En estas décadas sumisas, la economía española es un vértice importante en la división desigual europea del binomio capital-trabajo. La economía española firmó su sentencia desde la aceptación de los criterios de convergencia nominal, que no real, y quedó a la deriva de un intercambio y desarrollo desigual en clave europea-mundial. Esta dependencia de la economía española se demuestra de mil y una formas. Hay fuerte dependencia comercial, productiva y tecnológica; España exporta productos de menor valor añadido que los que importa, sobre todo a la Unión Europea. Hay dependencia de capital extranjero; la fuga de capitales (de no colocación a largo plazo) en los últimos meses viene acompañada por un aumento de inversión extranjera directa buscando nuevos sectores privatizados. Hay dependencia financiera; la gran mayoría de la acreedores de la deuda, directa o indirectamente (vía encadenamientos financieros), están en manos de la banca alemana y francesa, bajo aseguradoras estadounidenses.
Además, hay dependencia monetaria. Hay dependencia en política agrícola y pesquera. Hay dependencia salarial. Y sin lugar a dudas, lo que hay es una fuerte dependencia política. Con la crisis, los grandes capitales europeos abogan por una transición que reconfigure el negocio. Cualquier atisbo de soberanía, estorba. La soberanía, cuanto menos, mejor. Hace poco, obedeciendo la directriz franco-alemana, el gobierno español (PP-PSOE) aprobó la reforma constitucional que amputa la política fiscal como resto de instrumento soberano en materia económica. Implementó la reforma laboral exigida por la gran patronal (europea y española) en un acto de devaluación de derechos y represión salarial sin parangón.

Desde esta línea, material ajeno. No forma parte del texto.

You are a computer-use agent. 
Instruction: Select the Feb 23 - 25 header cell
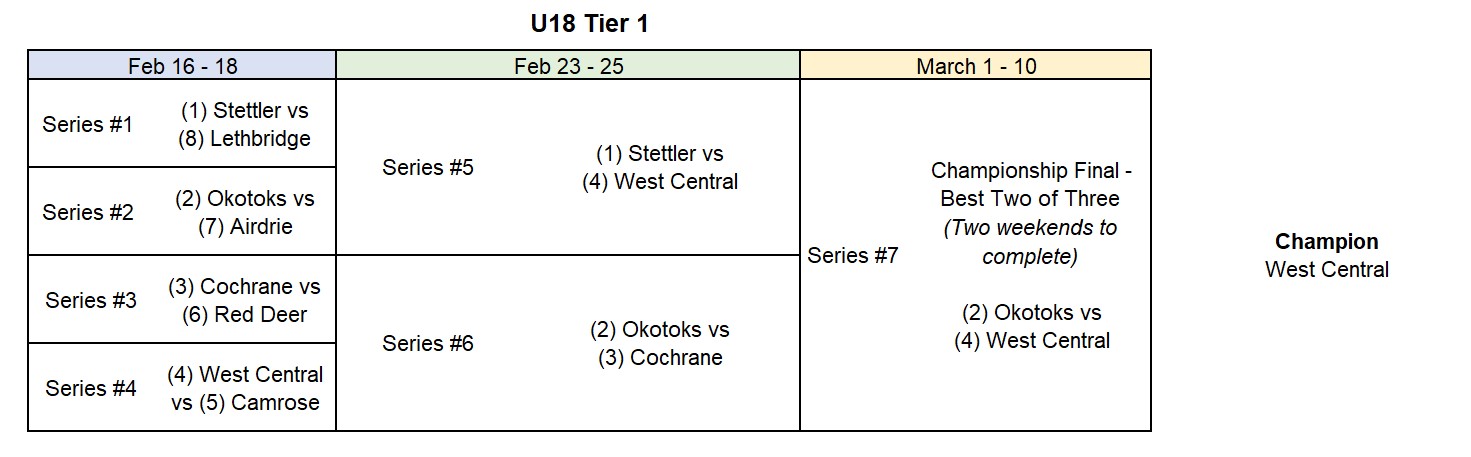click(568, 66)
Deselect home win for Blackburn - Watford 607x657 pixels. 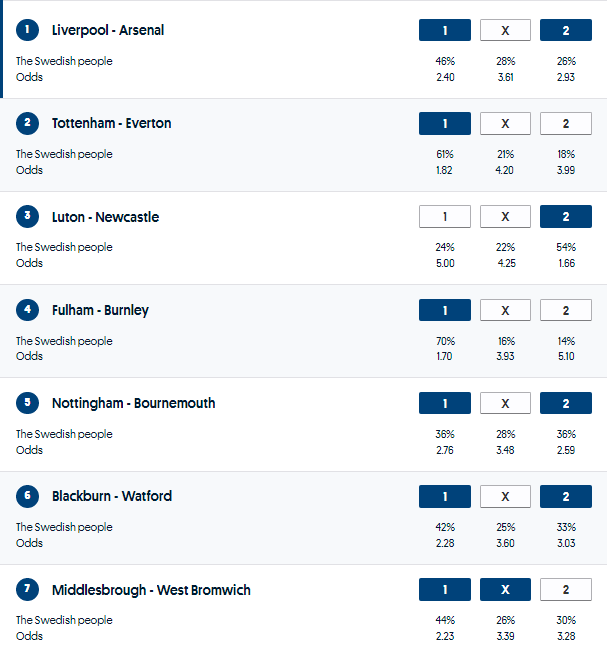tap(444, 496)
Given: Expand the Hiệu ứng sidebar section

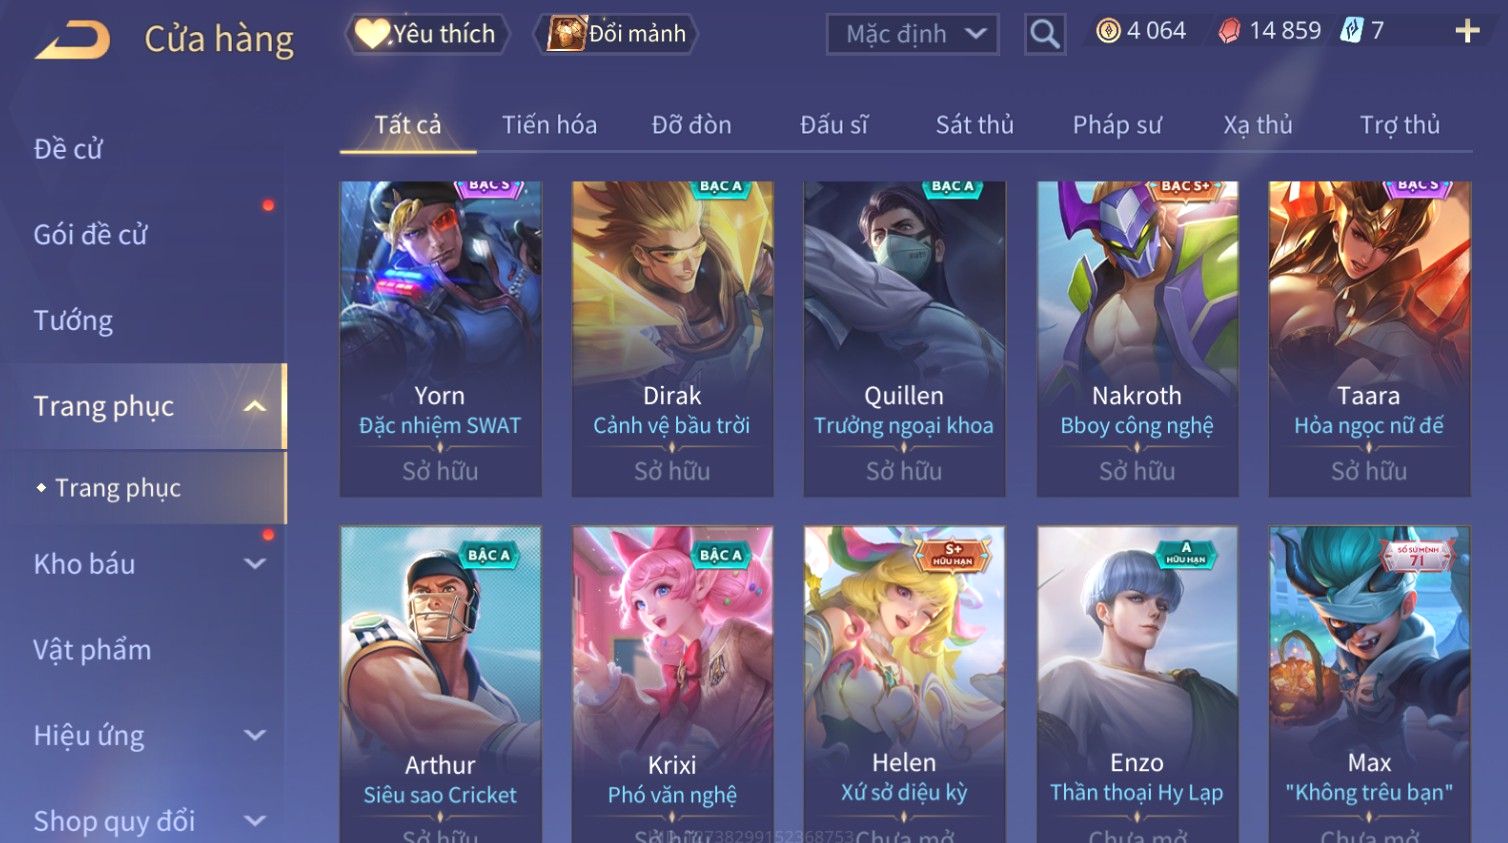Looking at the screenshot, I should pos(255,736).
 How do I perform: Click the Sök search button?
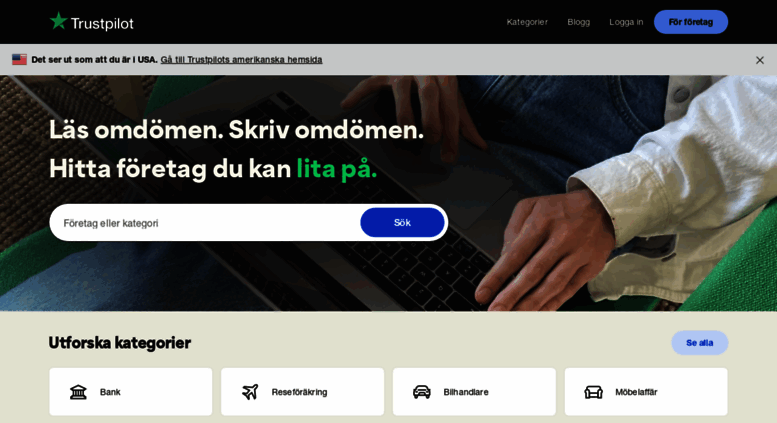(x=402, y=222)
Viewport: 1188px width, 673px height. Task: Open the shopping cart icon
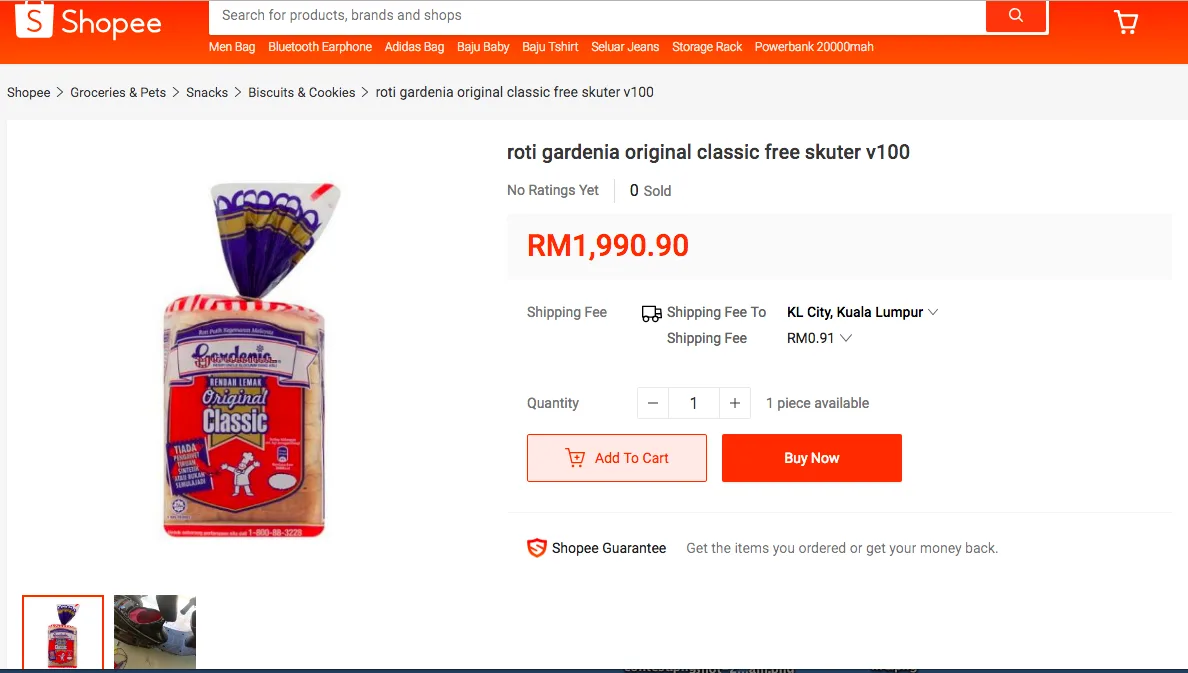click(x=1126, y=22)
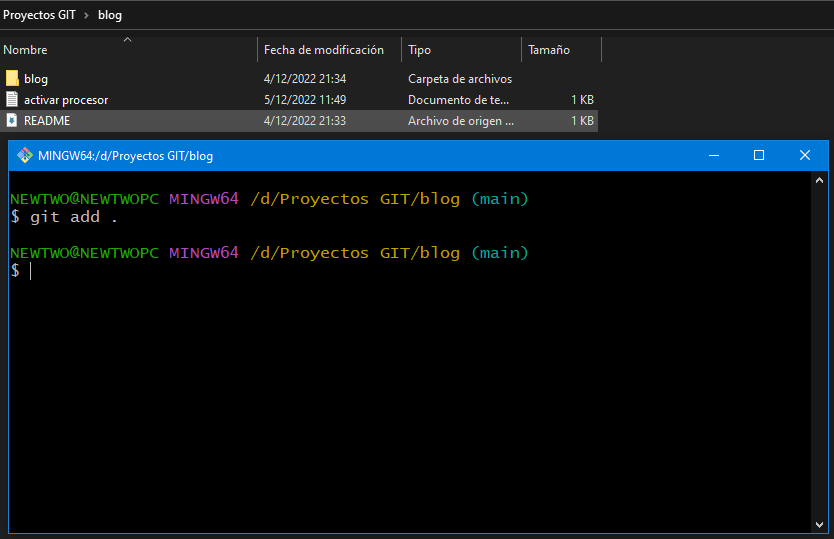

Optó por sanear activos tóxicos privados intoxicando a toda la población. Continúa sustituyendo deuda privada por mayor deuda social. Esta senda parece no tener frenos: lo próximo, luego de la estrategia de siempre (basada en publicitar la insostenibilidad), quizás sea otra reforma para privatizar totalmente el sistema de pensiones. Los grandes capitales precisan nuevos negocios, nuevas burbujas, y esto no tiene límites.
La soberanía parece estar condenada por su propia etimología. Procedente del latín, superanus, es quien ejerce el oficio de estar o ponerse encima, quien tiene autoridad encima de todos. En España, el superanus podría ser Draghi, Merkel, el Deutche Bank, el FMI, Florentino Pérez o Botín. El pueblo, por ahora, salvo que logre lo contrario, tiene poco de soberano.